This column was published in the Tri-Valley Herald and the Valley Times in early August, 2009.
Danville’s Jacque Blair calls it both a tragedy and a miracle.
Seated in a waiting area overlooking a lush patio garden at Lucile Packard Children’s Hospital at Stanford, Blair and her husband, Rick, described the series of incidents surrounding the failing heart of their 14-year-old son, Nolan..
“He first had difficulty breathing and an elevated heart rate in late May,” Jacque said. “He’d never shown any signs of heart trouble, but tests showed he had an enlarged heart and an abnormal rhythm.” By mid-June, Nolan’s heart rate was over 100 beats per minute.
First treated at Children’s Hospital in Oakland, Nolan was transferred to Stanford on July 11 after 19 days of medication failed to resolve the issues.
“His heart continued to struggle,” Rick said, “and he couldn’t keep down any food or liquids.” Complicating matters, Nolan’s kidneys and liver showed signs of inadequate blood flow.
So on July 13, surgeons at Stanford operated and decided to implant a temporary left ventricle device to help Nolan’s heart pump blood.
Awaking the next day, the teenager was unable to talk due to a breathing tube inserted down his throat, so he used a small white board to write out questions about the surgery. When he learned the ventricle device was temporary and that he would need a heart transplant, his eyes grew big.
“Will it be a real heart?” he wrote. Yes, his father answered.
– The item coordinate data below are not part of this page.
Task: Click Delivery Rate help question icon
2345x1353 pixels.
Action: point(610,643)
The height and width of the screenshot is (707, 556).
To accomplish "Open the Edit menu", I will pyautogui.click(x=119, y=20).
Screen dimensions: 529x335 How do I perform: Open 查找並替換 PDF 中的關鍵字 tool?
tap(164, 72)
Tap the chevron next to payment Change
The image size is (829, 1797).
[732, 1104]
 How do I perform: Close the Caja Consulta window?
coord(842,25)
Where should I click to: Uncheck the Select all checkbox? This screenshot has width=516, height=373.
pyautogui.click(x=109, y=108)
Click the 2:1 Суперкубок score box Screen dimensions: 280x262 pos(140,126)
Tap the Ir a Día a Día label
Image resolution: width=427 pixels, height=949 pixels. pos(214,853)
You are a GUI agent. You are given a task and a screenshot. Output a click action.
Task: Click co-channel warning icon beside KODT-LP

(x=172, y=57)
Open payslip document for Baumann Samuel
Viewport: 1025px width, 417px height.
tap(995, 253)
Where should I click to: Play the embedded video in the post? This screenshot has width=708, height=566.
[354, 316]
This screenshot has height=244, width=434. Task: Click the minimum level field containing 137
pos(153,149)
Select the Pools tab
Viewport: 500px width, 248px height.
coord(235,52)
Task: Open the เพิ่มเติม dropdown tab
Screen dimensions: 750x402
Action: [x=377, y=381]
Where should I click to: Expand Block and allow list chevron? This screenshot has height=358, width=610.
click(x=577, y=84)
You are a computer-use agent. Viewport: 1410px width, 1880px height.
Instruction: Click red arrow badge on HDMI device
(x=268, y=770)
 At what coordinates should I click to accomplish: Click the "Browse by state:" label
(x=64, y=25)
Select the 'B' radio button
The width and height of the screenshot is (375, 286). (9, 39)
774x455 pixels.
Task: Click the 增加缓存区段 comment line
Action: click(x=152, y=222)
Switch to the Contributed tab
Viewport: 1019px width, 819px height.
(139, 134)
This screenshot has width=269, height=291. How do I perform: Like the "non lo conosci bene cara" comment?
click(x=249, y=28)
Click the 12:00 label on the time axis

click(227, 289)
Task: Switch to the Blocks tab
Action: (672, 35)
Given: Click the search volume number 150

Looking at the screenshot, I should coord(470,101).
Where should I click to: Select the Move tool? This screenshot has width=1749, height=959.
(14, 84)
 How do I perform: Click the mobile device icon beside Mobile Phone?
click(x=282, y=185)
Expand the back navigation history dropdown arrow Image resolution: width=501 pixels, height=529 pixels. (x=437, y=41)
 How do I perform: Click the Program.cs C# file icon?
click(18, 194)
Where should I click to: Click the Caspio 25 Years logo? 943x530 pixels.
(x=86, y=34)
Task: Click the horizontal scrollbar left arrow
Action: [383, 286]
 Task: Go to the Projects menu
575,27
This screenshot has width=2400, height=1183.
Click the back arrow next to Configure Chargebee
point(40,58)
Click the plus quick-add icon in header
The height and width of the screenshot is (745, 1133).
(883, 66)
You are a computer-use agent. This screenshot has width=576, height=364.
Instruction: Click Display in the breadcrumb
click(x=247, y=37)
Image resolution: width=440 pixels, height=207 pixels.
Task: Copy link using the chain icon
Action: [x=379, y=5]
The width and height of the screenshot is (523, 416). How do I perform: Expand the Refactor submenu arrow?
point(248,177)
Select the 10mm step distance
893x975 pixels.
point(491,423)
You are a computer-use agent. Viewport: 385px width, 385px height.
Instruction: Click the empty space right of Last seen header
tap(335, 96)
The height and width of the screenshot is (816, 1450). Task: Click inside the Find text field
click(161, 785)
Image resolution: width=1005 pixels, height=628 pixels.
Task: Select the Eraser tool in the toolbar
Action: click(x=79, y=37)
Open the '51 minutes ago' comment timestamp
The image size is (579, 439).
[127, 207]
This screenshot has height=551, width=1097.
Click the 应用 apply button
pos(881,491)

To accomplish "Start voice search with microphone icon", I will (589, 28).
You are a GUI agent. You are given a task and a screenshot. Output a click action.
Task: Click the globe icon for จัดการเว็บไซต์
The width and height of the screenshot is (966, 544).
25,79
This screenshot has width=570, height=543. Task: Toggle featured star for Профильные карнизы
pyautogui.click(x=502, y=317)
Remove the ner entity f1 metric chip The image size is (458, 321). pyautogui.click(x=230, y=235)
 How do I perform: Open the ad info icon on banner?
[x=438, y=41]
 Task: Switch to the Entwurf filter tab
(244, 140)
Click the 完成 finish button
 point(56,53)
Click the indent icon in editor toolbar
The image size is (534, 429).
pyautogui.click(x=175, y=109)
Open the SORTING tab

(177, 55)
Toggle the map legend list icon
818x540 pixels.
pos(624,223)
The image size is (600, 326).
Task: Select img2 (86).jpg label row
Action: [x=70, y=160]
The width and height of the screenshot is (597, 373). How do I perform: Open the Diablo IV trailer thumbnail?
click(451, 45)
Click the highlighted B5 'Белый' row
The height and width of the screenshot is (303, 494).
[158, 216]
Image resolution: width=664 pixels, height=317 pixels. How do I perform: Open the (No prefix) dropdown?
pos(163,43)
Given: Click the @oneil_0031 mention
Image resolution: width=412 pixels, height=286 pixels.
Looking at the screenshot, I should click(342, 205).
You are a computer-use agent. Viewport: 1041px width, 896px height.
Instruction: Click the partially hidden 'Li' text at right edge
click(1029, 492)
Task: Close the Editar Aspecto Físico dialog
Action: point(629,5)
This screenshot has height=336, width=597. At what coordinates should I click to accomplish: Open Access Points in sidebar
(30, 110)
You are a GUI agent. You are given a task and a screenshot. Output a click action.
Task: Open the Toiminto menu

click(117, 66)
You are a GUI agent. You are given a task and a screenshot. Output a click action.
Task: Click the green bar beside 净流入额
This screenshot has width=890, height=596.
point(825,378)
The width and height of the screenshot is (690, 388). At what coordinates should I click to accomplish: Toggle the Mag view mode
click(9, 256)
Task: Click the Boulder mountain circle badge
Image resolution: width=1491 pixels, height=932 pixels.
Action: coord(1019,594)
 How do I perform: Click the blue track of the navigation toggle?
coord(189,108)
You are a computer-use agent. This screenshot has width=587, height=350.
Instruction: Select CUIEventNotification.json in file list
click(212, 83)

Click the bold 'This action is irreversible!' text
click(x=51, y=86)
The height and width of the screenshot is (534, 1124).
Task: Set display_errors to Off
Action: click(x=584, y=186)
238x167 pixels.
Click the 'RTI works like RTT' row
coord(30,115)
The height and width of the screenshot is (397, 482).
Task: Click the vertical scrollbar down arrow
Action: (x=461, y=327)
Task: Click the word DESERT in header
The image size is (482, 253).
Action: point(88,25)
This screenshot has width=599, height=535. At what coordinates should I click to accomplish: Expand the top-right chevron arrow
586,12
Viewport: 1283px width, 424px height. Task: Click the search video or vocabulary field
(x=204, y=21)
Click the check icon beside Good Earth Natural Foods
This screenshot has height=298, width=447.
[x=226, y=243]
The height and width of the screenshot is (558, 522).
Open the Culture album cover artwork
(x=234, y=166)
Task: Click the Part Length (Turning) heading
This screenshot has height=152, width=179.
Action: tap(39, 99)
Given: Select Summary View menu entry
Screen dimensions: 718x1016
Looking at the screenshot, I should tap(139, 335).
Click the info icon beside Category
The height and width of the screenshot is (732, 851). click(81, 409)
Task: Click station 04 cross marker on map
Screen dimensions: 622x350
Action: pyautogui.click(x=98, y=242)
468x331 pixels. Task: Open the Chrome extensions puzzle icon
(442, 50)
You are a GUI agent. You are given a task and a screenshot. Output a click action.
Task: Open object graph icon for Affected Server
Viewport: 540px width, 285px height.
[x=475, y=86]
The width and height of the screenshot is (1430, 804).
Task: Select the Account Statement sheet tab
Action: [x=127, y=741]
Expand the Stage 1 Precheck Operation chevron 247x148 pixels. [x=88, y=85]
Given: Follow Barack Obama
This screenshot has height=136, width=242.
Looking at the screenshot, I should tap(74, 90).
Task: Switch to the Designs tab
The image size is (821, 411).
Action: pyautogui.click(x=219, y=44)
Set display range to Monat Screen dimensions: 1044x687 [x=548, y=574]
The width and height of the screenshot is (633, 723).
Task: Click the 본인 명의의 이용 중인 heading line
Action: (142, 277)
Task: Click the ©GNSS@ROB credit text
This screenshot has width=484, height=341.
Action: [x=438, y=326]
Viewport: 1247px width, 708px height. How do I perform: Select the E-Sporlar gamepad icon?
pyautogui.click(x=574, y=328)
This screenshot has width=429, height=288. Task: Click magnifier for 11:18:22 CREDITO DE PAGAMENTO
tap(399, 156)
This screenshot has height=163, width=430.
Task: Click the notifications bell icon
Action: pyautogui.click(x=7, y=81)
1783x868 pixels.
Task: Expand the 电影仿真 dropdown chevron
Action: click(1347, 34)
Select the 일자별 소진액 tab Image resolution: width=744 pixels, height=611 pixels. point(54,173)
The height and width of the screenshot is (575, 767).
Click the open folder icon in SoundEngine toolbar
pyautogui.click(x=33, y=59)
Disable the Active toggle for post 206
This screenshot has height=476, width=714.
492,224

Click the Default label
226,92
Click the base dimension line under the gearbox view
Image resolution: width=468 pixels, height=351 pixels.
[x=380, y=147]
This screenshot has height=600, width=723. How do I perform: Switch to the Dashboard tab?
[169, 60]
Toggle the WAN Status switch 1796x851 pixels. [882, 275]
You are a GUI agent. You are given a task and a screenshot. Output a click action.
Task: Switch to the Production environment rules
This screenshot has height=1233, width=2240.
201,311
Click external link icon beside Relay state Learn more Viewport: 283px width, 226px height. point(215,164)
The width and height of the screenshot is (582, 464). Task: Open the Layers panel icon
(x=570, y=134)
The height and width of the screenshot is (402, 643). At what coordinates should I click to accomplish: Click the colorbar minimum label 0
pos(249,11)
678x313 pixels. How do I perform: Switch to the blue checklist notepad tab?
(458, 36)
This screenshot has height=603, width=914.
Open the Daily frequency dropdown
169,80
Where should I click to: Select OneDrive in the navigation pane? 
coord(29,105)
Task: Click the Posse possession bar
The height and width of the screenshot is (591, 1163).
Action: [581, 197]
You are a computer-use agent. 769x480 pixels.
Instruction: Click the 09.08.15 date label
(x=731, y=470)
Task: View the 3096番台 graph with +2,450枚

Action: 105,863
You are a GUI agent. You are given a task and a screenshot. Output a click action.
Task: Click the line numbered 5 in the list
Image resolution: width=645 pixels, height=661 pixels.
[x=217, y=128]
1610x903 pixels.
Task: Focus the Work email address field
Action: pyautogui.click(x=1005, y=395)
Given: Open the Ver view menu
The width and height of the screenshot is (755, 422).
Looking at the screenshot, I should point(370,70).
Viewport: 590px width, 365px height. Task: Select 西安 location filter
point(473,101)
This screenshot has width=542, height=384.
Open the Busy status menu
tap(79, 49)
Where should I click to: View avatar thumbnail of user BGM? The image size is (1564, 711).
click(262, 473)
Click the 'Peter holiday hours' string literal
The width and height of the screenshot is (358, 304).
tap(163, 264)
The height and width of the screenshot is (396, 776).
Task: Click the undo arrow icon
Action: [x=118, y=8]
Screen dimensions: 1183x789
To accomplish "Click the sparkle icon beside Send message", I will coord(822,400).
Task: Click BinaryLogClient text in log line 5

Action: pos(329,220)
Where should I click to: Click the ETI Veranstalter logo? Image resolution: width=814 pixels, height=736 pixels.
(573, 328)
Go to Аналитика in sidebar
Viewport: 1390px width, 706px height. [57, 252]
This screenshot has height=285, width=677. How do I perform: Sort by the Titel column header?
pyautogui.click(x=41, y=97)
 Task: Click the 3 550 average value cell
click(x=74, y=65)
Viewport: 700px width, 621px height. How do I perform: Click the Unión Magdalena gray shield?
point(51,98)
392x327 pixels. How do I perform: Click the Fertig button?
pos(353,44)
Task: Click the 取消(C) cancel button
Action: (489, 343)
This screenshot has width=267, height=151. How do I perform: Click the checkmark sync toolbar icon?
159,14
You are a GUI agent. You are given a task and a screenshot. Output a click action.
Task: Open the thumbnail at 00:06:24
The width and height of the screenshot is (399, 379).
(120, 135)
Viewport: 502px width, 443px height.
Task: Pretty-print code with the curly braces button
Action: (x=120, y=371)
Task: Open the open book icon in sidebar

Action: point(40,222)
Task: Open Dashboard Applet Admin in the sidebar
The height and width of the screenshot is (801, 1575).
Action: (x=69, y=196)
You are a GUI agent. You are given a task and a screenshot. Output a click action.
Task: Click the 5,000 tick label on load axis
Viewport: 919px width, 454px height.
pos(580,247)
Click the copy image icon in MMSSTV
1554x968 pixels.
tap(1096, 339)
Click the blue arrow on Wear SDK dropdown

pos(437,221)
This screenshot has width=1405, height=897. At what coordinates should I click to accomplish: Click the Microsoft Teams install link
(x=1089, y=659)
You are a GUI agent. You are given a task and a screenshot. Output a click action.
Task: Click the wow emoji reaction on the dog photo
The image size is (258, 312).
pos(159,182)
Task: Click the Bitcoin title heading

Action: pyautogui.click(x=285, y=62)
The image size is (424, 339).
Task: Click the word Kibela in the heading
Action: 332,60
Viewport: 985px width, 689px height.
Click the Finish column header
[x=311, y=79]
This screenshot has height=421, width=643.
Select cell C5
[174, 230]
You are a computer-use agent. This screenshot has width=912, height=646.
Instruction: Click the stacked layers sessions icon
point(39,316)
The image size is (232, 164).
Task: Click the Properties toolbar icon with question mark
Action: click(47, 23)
A human heart.
“From who?” Nolan asked.
As Rick told his son that the donor would probably be someone about his age and blood type, and would be someone who had just died, a tear formed in Nolan’s eye as he realized he would never be able to thank the donor.
About a week later, on July 24, the Blair family learned that a donor heart had just become available.
“The doctors said it was a good match,” said Jacque. “Unfortunately, Nolan had a fever during the night and had developed antibodies to heparin,” a medicine that reduces the chance of blood clots after surgery.
The doctors weighed the high risks and decided to go ahead and prepare for the transplant while the heart was in transit. Then, as if the risks weren’t already high enough, the surgeons discovered that the left ventricle device had become infected with staphylococcus.
“They immediately packed the area with antibiotics,” Rick said. The donor heart arrived around 6:30 in the evening.
By 12:30 a.m. on July 25, Nolan’s new heart was in place and pumping. Within a few days, the teen was eating ice cream and taking his first tentative steps up and down the hall.
Doctors have since told the Blairs that if the donor heart had not become available that day, the growing staph infection within Nolan’s heart would have precluded him from ever getting a heart transplant and a second chance at life.
“The timing was amazing. We don’t know the tragedy that occurred to make this donor heart available,” said Jacque. “But we celebrate the life of the donor and the miracle of life this heart brings.”